Emacs + Beaker Browser = Website in 5 minutes

emacs+beaker

What is the Beaker Browser?

Beaker Browser is a browser that allows users to use the dat protocol to browse websites shared with peer-to-peer (p2p). This allows to disperse the computational power necessary to load a website. Basically, the more people seed (aka share on their own computer) your website, the faster your website and webapps will load. One of the main arguments about this is that many people host websites on servers that would not deal as well with a sudden huge number of visitors as a peer-2-peer network would (given that enough people seed a site under heavy traffic).

However, although this scenario is possible, the best thing Beaker Browser allows you to do is hosting your website on your pc, using only your browser, and allowing others to seed it so that you do not have to pay any cloud services to keep your site up. Moreover, you have full capacity of looking at the source of any website on the dat network. It seems, therefore, that the main advantage that this browser offers is to empower the users.

Even though the browser is still being developed, my experience is really positive so far and it has worked quite nicely, giving only few problems with memory leaks and one single freeze in a month of almost daily use.

Anyways, you should definitely check out this presentation on the browser, which is quite extensive and shows some examples.

Emacs Combo

By using Org-mode in Emacs, it is actually possible to create a static, very basic, website in minutes!

Org-mode allows to export .org file to html and, some other packages, allow to generate entire blogs and static websites from .org files with very little configuration.

For this "tutorial", however, I will just use the simple html export and a css file provided by this awesome person and available on their GitHub.

Creating the Org file

First of all choose a directory which will be dedicated just to your dat webpage. Create an Org file with Emacs and this is all you will need to do to setup the basic necessary things:

      Insert Title and Date

beaker-8.png

      Remove the table of contents if you do not want one with the toc option. Then add your css files in the header for the exported html.

beaker-7.png

      Add the author if necessary and write some content
      Export your .org files to html you just by using the keybindings C-c C-e and then hit h twice.

beaker-5.png

      Create a CSS file for your html file, for this example I used the CSS mentioned in the previous paragraph.

Creating the webpage

Now, open your Beaker Browser, click on the menu on the top right and select Create New -> From Folder.
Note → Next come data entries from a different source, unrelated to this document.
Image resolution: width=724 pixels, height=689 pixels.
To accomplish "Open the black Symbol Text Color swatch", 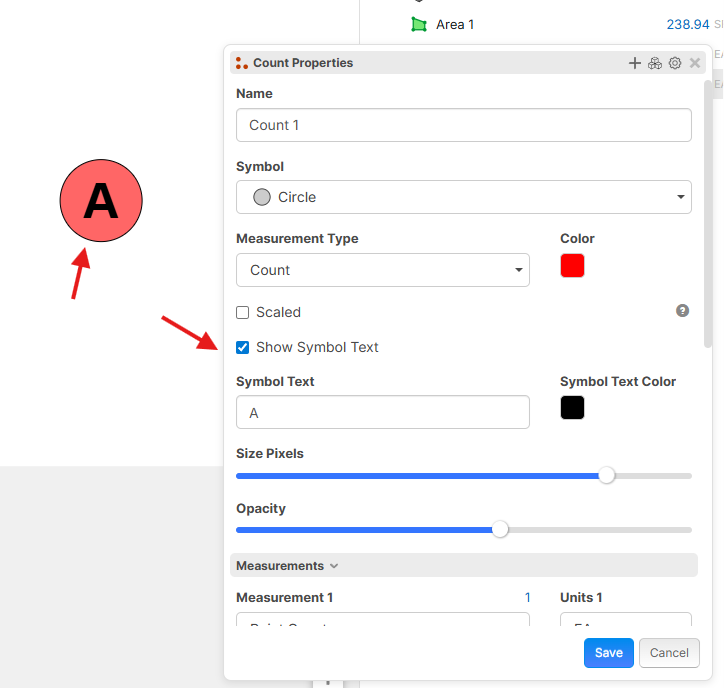I will tap(572, 408).
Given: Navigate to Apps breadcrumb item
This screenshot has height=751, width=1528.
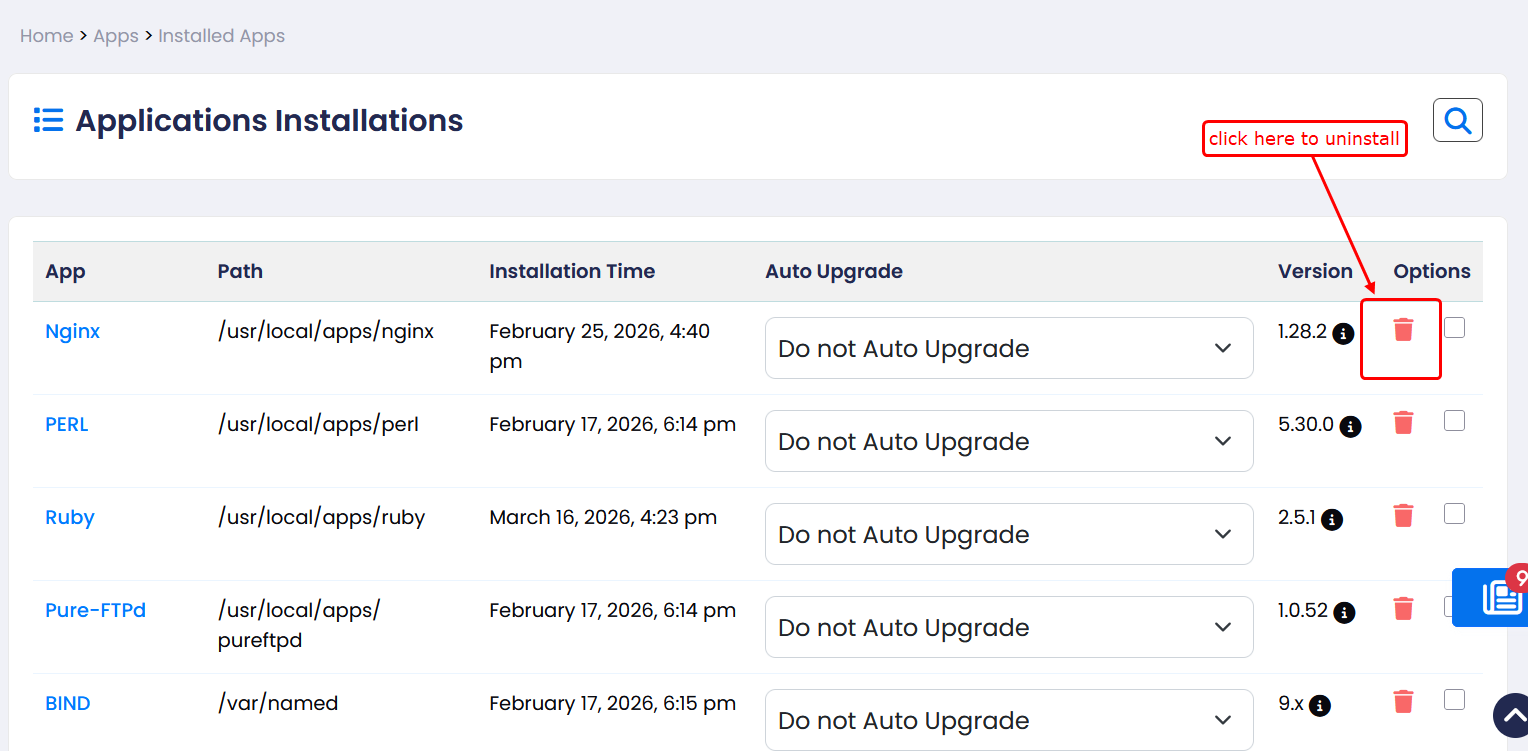Looking at the screenshot, I should (x=116, y=36).
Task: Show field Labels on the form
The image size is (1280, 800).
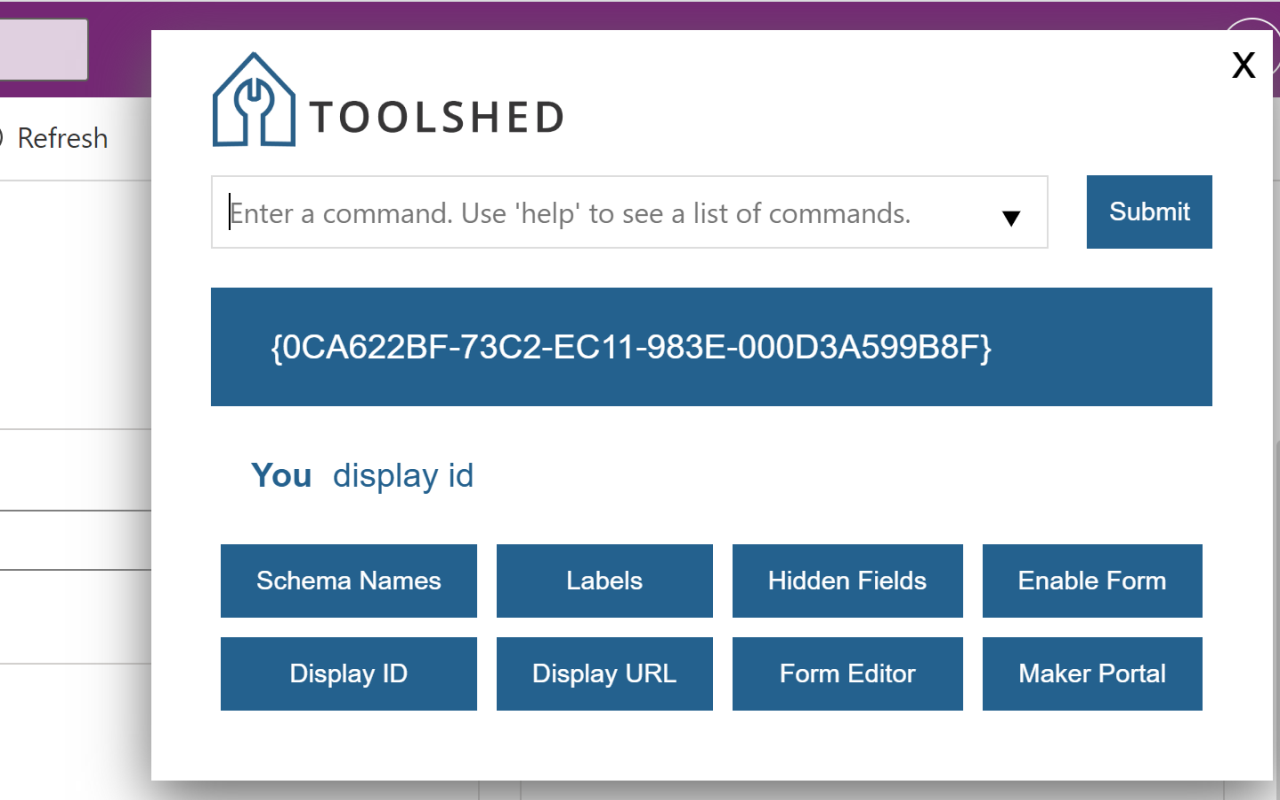Action: click(604, 580)
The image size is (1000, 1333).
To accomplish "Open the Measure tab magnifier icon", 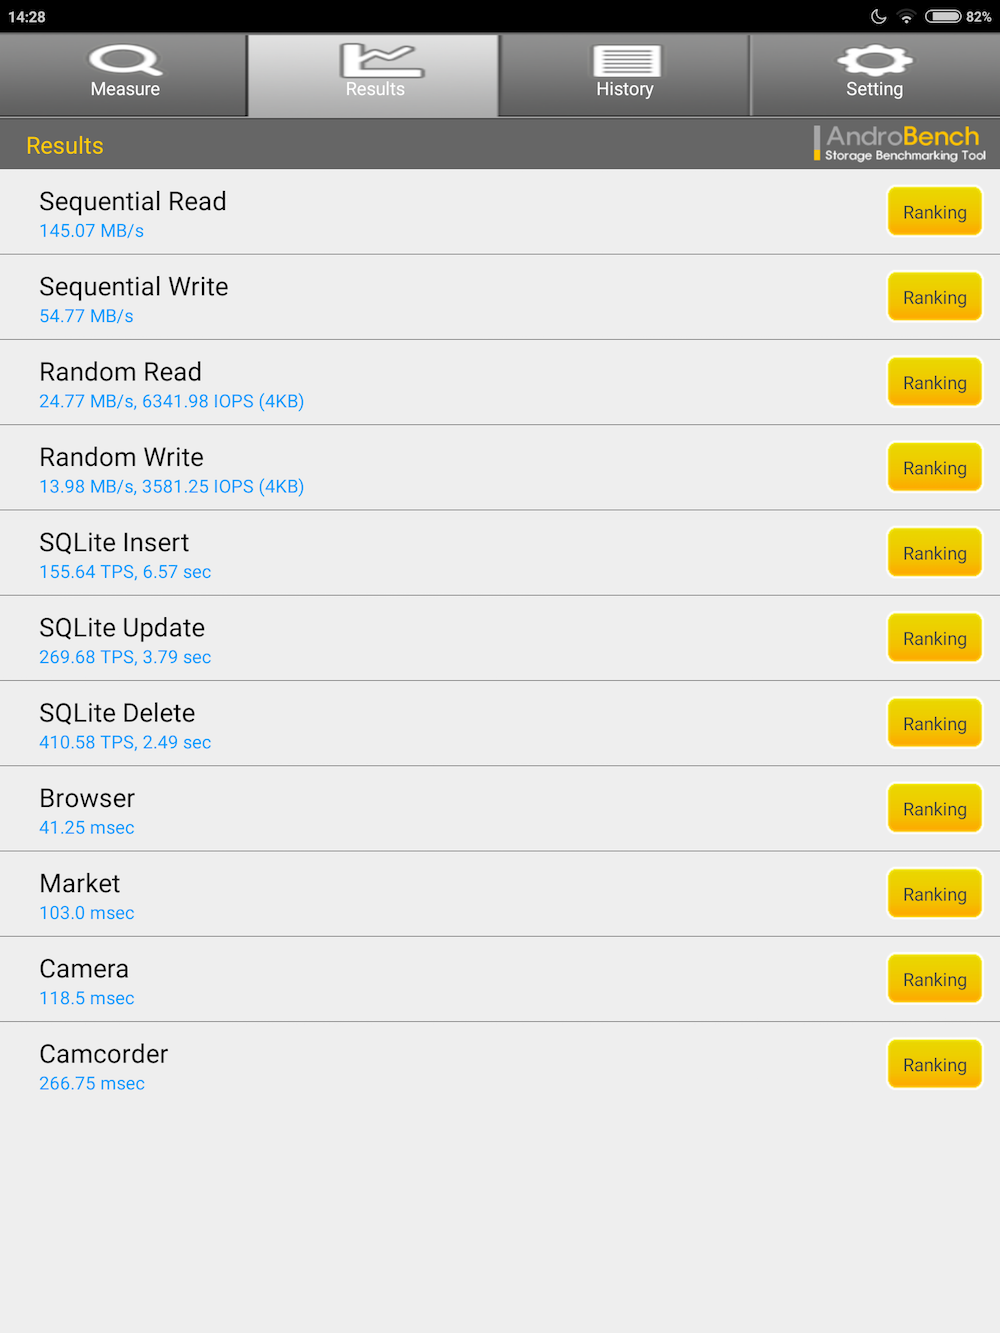I will click(125, 60).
Then, choose the folder where the org file was created that will host your webpage.

beaker-4.png

After this, you will have an overview of the folder containing your files. It's very similar to GitHub and, indeed, it has version control as well. You can now even customize the .datignore file to ignore the temporary files usually generated by Emacs.

beaker-3.png

Let's click now on the Open Preview and we will see how our website will look like (it's not yet published)

beaker-1.png

Neato! Now to publish it we just click on the Review changes button and then on the Publish button.

Now you can share the superlong and weird link with your friends or, you can use https://hasbase.io (also dat://hashbase.io) to make a url like the one from my page: dat://bloglinguistica.hashbase.io

If you do not use hashbase, which will seed 24/7 the website for you, you will have to keep the machine where you created your website on for people to be able to visit it, but as soon as other people start seeding it, it won't be necessary anymore.